La chambre de jugement de la Cour de répression des infractions économiques et financières (CRIEF) a rejeté ce lundi 27 mars 2023, les questions préjudicielles soulevées par l’ancien ministre de la Défense nationale, Dr Mohamed Diané.
Le prévenu avait soulevé entre autres l’effet suspensif du pourvoi en cassation pendent à la Cour Suprême, exercé contre l’ordonnance de renvoi devant la chambre de jugement.
Le président Francis Kova Zoumanigui a rejeté cette demande au motif que la décision de la Cour Suprême ne modifiera en rien le caractère infractionnel des faits poursuivis.
Cela a sonné comme un coup de tonnerre pour la défense du Dr Diané.
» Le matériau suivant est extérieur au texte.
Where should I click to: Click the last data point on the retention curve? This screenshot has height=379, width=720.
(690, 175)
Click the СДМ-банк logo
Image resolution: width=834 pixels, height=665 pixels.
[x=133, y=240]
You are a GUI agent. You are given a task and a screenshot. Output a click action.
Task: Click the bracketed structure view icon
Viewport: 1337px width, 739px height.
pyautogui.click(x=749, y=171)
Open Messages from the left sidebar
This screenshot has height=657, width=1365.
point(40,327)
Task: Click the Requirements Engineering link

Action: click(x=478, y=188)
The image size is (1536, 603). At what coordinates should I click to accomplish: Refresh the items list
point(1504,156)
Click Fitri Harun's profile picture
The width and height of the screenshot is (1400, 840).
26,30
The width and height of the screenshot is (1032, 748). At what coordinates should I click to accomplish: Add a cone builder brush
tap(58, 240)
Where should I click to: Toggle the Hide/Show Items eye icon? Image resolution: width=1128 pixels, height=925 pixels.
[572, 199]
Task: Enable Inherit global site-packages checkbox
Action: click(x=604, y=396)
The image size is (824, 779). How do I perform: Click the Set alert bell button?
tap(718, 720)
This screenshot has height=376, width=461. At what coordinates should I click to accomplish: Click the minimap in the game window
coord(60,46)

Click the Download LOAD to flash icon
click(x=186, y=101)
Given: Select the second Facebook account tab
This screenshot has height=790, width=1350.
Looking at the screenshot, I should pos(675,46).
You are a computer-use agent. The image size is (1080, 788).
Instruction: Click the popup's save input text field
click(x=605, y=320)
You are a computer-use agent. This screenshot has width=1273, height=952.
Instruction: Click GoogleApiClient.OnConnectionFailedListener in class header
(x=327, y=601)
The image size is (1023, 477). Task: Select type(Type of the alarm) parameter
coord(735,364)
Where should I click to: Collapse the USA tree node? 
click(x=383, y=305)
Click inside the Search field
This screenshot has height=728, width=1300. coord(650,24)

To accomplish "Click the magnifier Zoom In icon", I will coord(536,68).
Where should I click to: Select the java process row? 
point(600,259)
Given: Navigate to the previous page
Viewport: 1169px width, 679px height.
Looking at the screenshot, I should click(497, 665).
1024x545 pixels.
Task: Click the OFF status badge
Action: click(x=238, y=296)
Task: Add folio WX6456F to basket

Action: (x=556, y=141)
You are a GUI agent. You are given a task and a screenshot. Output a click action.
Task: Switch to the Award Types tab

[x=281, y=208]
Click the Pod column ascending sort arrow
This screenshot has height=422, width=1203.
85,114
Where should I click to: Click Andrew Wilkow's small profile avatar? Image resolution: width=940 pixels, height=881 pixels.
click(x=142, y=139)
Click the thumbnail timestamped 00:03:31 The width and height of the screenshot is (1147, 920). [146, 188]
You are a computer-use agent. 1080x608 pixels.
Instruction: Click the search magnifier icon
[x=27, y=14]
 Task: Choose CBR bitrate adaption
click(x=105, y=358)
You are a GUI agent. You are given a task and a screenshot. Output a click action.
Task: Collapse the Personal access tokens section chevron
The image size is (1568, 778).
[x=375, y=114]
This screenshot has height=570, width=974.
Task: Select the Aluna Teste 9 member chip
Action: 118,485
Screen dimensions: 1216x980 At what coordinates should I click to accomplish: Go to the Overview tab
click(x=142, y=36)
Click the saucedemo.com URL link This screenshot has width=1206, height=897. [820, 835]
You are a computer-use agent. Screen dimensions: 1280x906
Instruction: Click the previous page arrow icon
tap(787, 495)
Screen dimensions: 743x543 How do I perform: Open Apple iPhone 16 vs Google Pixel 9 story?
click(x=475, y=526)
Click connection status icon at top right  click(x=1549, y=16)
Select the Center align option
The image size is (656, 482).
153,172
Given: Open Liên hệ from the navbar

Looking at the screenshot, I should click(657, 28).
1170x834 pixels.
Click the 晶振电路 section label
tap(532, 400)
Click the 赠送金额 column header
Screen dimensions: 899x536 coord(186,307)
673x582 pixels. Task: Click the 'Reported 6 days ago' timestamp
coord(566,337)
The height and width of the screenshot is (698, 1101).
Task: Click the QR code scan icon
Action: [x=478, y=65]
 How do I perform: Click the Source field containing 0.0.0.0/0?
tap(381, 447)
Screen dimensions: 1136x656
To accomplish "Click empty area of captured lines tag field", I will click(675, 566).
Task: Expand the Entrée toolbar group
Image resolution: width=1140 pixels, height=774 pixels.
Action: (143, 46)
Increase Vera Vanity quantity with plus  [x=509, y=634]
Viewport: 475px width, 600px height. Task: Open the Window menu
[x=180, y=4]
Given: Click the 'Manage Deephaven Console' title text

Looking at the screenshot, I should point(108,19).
L’avocat de la défense estime que le président de la chambre n’a pas le droit d’apprécier ou non le pourvoi.
« La défense se retire. On n’a pas le courage moral de plaider devant une justice à laquelle on ne fait pas confiance, devant une justice qui a le droit de se substituer à la Cour Suprême. L’irrecevabilité du pourvoi dépend uniquement de la Cour Suprême. Donc, la défense se retire et ils n’ont qu’à juger Dr Diané sous silence. Nous n’allons pas participer à ce débat. C’est une honte, le droit a sombré. C’est extrêmement grave qu’un juge d’une juridiction spéciale de second degré, puisse remplacer celle de cassation. Ce sont des manipulations ça ne marchera pas. Il n’y aura pas de procès de spectacle comme ils veulent », a déclaré Me Sidiki Bérété, l’un de ses conseils.
Après la décision de ses conseils de jeter l’éponge, Dr Mohamed Diané envisage de garder le silence. S’adressant au président de la chambre de jugement, il indique qu’il n’a rien à dire après le retrait de ses avocats dans la procédure: « Monsieur le président, avec tout le respect que je vous dois, avec le désistement de mes avocats, je n’ai plus rien à dire ».
Pour la partie civile, l’accusé a droit à un avocat. Par conséquent, elle invite le président à commettre un ou des avocats d’office pour assurer la défense du prévenu.
Par ailleurs, Me Pépé Antoine Lamah, avocat de la partie civile indique que « c’est la continuité de la démarche du Dr Mohamed Diané et sa défense qui veulent à tout prix, par tous les moyens, faire en sorte que ce procès ne se tienne pas. »
Dr Mohamed Diané utilise des prête-noms ?
C’est une thèse soutenue par l’avocat de l’État guinéen dans cette affaire. Il accuse Dr Mohamed Diané d’avoir utilisé des personnes comme propriétaires de ses propres biens.
« Depuis l’instruction, on a pu saisir qu’un seul immeuble appartenant à Dr Mohamed Diané à Conakry. Tous les autres sont situés dans la région de Kankan. Pourtant, il en a en abondance à Conakry. Il ne peut pas dire à la barre de cette Cour que même où il loge à Petit Simbaya (Ratoma ndlr) il est en location. Monsieur le président, vous allez constater avec moi que même les immeubles (du prévenu ndlr) saisis à Kankan, tous, ne sont pas au nom du Dr Mohamed Diané. Il a fait des prête-noms et c’est le cas également à Conakry. Et, pour la plupart de ses immeubles, il a utilisé le nom : Assé Diané. Nous avons mis main sur la copie d’un titre foncier que nous avons produite à l’instruction portant sur la parcelle numéro 5 du lot 80 de Conakry 1 Commune de Kaloum, d’une superficie de 705,91 m2, objet du titre foncier Nº24440/2019/TF du 18 décembre 2019. Ce n’est pas la seule, monsieur le président, il y en a plusieurs avec le même nom », révèle l’avocat.
« Nous vous prions en attendant qu’il lui soit commis d’office un avocat ou des avocats qui vont assurer sérieusement sa défense que la Cour ordonne la saisie conservatoire de la parcelle objet du titre foncier dont je viens de lire les références et de même que tous les immeubles à Conakry et l’intérieur du pays immatriculés au nom de Assé Diané. Si cette mesure est ordonnée vous verrez à la suite si le nommé Assé Diané osera comparaître pour revendiquer la propriété de cet immeuble. En le faisant, vous aurez contribué à la manifestation de la vérité », ajoute-t-il.
Le juge a renvoyé cette affaire au 17 avril 2023 pour la commission d’avocats d’office pour le prévenu et il statuera également à cette date sur la demande de la partie civile.